El Pleno de Écija ha dado luz verde a la ampliación de la almazara Molino del Genil, un movimiento que permite a esta industria aceitera de la carretera A-453, en el kilómetro 18,7, consolidar su actividad y preparar el terreno para futuras expansiones. La decisión fue unánime, con el respaldo de todos los grupos políticos municipales presentes en la última sesión.
Datos clave
- Empresa
- Molino del Genil S.L.
- Ubicación
- Carretera A-453, km 18,7, Écija
- Prestación
- 3% del presupuesto de ejecución material
- Reserva
- Entidad arqueológica Molino del Genil_La Suerte
El proyecto, impulsado por Juan Manuel Martínez-Sagrera Martín, contempla la construcción de una sala de tratamiento de aguas de 77,50 metros cuadrados y un depósito de regulación de vertidos. Además, se habilitará una losa de hormigón de 484,80 metros cuadrados para los depósitos de la bodega y se explanará una superficie de 8.370 metros cuadrados para necesidades futuras.

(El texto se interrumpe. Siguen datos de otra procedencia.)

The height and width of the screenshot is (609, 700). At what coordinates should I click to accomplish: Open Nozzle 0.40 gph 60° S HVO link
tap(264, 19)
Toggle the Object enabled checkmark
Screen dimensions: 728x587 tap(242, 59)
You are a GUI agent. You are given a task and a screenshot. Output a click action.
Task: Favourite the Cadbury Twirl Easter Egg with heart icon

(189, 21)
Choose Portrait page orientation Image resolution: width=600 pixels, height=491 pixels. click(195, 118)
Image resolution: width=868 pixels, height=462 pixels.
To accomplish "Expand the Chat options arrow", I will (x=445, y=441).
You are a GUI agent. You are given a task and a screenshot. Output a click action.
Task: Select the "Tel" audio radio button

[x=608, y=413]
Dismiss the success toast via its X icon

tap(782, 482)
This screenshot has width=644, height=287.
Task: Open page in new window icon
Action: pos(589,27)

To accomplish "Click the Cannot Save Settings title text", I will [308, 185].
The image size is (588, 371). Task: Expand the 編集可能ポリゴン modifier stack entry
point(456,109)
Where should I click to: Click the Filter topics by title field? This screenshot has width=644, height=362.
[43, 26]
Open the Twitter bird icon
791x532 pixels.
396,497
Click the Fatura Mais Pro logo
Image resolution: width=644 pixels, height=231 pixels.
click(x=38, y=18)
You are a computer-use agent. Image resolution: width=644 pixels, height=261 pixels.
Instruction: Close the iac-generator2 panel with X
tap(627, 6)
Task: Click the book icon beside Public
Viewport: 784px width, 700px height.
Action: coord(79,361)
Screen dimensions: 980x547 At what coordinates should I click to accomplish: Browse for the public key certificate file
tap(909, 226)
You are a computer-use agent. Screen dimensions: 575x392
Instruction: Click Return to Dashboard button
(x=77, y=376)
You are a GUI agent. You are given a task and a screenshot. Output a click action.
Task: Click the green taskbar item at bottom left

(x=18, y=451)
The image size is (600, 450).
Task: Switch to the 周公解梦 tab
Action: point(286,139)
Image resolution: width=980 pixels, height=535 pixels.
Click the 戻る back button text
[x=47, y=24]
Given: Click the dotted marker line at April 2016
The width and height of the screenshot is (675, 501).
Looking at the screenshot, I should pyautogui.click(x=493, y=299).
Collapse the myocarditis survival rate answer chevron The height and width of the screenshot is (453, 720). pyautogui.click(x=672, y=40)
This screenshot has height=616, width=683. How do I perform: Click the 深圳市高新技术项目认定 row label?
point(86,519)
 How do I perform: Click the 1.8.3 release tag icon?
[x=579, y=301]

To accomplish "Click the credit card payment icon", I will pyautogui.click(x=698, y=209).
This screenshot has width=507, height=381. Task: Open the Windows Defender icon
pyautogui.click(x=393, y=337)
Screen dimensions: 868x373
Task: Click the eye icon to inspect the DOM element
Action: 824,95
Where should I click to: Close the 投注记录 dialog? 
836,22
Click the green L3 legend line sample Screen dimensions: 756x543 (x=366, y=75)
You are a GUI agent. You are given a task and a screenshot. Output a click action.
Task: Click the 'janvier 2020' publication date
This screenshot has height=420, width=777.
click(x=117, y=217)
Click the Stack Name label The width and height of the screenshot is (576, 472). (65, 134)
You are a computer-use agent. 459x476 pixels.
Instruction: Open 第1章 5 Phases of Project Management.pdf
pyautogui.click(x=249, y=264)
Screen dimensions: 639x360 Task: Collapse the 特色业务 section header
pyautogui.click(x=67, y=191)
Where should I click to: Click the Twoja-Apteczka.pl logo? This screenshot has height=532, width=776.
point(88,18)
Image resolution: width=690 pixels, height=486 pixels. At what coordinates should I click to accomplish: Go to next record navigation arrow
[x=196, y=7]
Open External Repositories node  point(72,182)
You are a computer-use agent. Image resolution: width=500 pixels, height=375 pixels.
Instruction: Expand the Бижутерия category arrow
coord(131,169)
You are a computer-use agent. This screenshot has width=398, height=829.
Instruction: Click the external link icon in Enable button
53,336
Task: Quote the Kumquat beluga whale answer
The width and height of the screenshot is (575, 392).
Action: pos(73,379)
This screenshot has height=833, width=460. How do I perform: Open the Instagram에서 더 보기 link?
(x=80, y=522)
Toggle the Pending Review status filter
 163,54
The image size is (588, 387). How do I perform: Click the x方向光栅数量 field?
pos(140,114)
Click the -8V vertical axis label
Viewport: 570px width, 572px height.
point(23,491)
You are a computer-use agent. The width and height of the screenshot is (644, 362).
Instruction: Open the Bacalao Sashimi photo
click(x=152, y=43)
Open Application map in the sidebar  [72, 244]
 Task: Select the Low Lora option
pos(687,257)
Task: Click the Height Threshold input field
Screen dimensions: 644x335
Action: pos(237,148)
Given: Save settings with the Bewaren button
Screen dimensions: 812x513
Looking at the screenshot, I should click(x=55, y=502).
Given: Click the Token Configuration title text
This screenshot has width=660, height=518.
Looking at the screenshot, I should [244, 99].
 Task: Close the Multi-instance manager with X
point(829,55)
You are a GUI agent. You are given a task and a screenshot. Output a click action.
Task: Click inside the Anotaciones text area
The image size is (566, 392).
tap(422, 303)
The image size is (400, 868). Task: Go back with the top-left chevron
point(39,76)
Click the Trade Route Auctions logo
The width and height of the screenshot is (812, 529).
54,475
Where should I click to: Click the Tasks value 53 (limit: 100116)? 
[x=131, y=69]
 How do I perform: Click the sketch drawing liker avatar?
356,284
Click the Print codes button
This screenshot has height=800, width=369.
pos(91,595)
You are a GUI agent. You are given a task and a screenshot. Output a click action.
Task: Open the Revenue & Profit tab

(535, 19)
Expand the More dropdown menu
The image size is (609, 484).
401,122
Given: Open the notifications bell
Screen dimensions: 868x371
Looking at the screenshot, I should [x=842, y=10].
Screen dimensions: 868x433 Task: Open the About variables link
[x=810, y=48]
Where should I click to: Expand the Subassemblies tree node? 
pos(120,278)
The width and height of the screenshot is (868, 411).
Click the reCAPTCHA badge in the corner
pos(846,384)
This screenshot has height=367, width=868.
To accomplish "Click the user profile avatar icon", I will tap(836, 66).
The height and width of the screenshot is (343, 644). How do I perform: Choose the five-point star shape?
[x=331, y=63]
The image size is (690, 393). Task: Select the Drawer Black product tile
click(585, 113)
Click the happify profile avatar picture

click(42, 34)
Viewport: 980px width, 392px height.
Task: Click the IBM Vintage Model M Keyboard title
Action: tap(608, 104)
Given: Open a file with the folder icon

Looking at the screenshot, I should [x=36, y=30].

La aprobación definitiva no es un cheque en blanco, ya que llega cargada de condiciones. Los servicios técnicos han exigido un estricto control arqueológico debido a la presencia de la entidad arqueológica inédita conocida como Molino del Genil_La Suerte. Este perímetro queda declarado reserva arqueológica: está prohibida cualquier obra o movimiento de tierra dentro de sus límites.
Para el resto de la parcela, cualquier nueva intervención requerirá una autorización previa de la Consejería de Patrimonio Cultural. Asimismo, el Ayuntamiento ha condicionado la futura licencia de legalización a un informe favorable de Endesa sobre la seguridad de las instalaciones eléctricas, tras detectarse necesidades de potencia de 2.097 kW.
La empresa deberá abonar una prestación compensatoria al municipio. Se aplicará un tipo minorado del 3 por ciento sobre el presupuesto de ejecución material de las obras, en lugar del 10 por ciento habitual, al tratarse de una actividad de transformación de productos agrícolas primarios con materia prima del entorno.
Todo debe quedar claro. Las condiciones se inscribirán en el Registro de la Propiedad.
La normativa es taxativa. El cese de la actividad durante cinco años seguidos supondrá la pérdida de esta autorización y la obligación de devolver los terrenos a su estado original. Los costes de esa reversión correrán por cuenta de la entidad.